A globular cluster is a group of ancient stars (they are thought to be almost as old as the universe, perhaps 13 billion years old), gravitationally bound to each other, orbiting the core of its associated galaxy. 47 Tucanae is about 13,400 light years from Earth. and appears to be almost the same size as a full moon when viewed from very dark skies; it is roughly 120 light years across. It contains several million stars. (To put that in a bit of perspective, that's several million stars in a sphere of radius 60 light years; the nearest star to our sun is over 4 light years away; if our little region of our galaxy had the same density of stars as 47 Tucanae, there would be perhaps 1000 or more stars in the region around our sun in which there actually are no other stars, and we would never see natural darkness).
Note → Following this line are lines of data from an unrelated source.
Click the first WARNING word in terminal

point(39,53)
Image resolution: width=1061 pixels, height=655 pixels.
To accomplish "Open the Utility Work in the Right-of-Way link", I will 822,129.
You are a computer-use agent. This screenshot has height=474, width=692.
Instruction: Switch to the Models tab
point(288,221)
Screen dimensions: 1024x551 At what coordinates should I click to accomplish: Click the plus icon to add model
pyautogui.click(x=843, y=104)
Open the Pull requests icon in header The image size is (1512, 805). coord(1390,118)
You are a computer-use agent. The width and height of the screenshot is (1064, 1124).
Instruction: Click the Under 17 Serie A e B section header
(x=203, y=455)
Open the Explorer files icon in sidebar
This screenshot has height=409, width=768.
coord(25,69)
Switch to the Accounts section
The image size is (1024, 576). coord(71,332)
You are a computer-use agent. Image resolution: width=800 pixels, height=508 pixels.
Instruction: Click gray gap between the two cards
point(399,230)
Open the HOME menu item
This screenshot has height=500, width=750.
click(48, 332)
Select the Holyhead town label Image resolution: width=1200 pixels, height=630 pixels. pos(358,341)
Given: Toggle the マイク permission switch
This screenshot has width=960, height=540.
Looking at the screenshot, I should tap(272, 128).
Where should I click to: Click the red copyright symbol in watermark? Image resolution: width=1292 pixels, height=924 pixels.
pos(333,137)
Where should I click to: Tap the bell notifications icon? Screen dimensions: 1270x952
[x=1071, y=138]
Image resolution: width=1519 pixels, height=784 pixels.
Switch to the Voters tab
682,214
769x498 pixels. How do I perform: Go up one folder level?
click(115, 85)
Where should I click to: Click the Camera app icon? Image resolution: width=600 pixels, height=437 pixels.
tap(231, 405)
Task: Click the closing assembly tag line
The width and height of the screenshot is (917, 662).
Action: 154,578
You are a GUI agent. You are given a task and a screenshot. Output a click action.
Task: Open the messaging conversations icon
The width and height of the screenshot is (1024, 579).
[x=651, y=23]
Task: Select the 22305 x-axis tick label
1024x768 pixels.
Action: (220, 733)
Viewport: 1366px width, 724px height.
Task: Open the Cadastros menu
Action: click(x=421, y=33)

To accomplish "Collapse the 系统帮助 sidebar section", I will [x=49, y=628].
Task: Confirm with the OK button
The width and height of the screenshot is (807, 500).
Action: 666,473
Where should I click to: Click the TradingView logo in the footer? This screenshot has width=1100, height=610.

Being very old, and largely devoid of star-forming gas, the cluster is visually dominated by red giant stars (stars very late in their lifetime; the bright amber-colored stars in the image), while most of the stars in the cluster are a yellow/white color (the virtually colorless dimmer stars in the image), similar to our sun. When seen through a large telescope in dark skies, This beautiful cluster apparently is visibly pale yellow in color. A number of blue giants are hiding near the nucleus; scientists theorize that these blue stars have formed either from the collision of the old stars or the slow merger of double-stars (in either case, rejuvenating the star, causing it to glow in a blue color). This happens in significant part because of the high density of stars in the central part of 47 Tucanae; star collisions are very rare in interstellar space, since the density of stars outside of globular clusters is so low.

It shines at magnitude 4.9, and is visible to the naked eye in dark skies. It has a mass of over one million times that of our sun.


Technical Information:

LRGB: 480:135:180:315; All channels are the integration of 15-minute exposures through Astrodon filters. All images unbinned.

Equipment: 14.5" RCOS at about f/9, and an SBIG STL-11000M with internal filter wheel (Astrodon filter set), guided by a MOAG/AO-L combination, all riding on a Bisque Paramount ME German Equatorial Mount.

Image Acquisition/Camera Control: Maxim DL, controlled with ACP, working in concert with TheSky v6.

Processing: All images calibrated (darks and dawn flats), aligned, combined and deconvolved (data used in the luminance layer only) in Pixinsight. Color combine in Pixinsight. Finish work (curves and levels, adjustment of contrast, High Pass Filter/Layer Mask, and some sharpening of the luminance layer) was done in Photoshop CS5.

Location: Data acquired remotely from Fair Dinkum Skies, Moorook, South Australia.

Date: Images taken on many nights in October 2014. Image posted February 27, 2015.